Confront these decisions head-on and recognize that in order to accomplish anything of substance, there’s bound to be a sacrifice that comes with it. In order to do the items on your list, what are you not going to do? What trade-offs are you willing to make?

Combine your six priorities with six trade-offs. For each day, you should have a to-do list and a to-don’t list. What actions are you currently doing that limit your ability to focus on your biggest goals? What tasks do you fall into while procrastinating? And are you willing to stop doing these to accomplish your other priorities?

The simple of action clarifying your priorities forces you to make conscious decisions with how you’ll spend your time. And you’re in a much better position to make sure you’ll be happy with it.

Anna Deavere Smith described procrastination as “active avoidance” to show that it’s not a process derived of laziness or inactivity, it’s an active choice that we make. We choose to avoid taking on our biggest goals and in turn, we choose to avoid fully living our lives. Which is the true danger of procrastination — not that we won’t get enough done at work or make as much money — but that we’ll avoid taking on those responsibilities that we live to do.

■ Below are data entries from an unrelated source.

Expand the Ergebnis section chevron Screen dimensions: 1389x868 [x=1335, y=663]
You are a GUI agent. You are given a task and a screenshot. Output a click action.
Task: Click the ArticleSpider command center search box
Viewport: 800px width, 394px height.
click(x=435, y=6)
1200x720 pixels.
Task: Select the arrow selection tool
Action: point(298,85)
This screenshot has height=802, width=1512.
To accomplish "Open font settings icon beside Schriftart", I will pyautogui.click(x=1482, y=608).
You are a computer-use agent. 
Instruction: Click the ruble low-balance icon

The true danger of procrastination is that it puts us in that perpetual seesaw between busyness and delay, until we’ve gone through our life and failed to take on those challenges which give us true meaning. There’s no better time to stop that seesaw than now. There’s no better time to begin focusing on the major challenges that we’ve been putting off, regardless of the amount of risk they bring. As Seneca warned us all over two millennia ago,

“We all sorely complain of the shortness of time, and yet have much more than we know what to do with. Our lives are either spent in doing nothing at all, or in doing nothing to the purpose, or in doing nothing that we ought to do. We are always complaining that our days are few, and acting as though there would be no end of them.”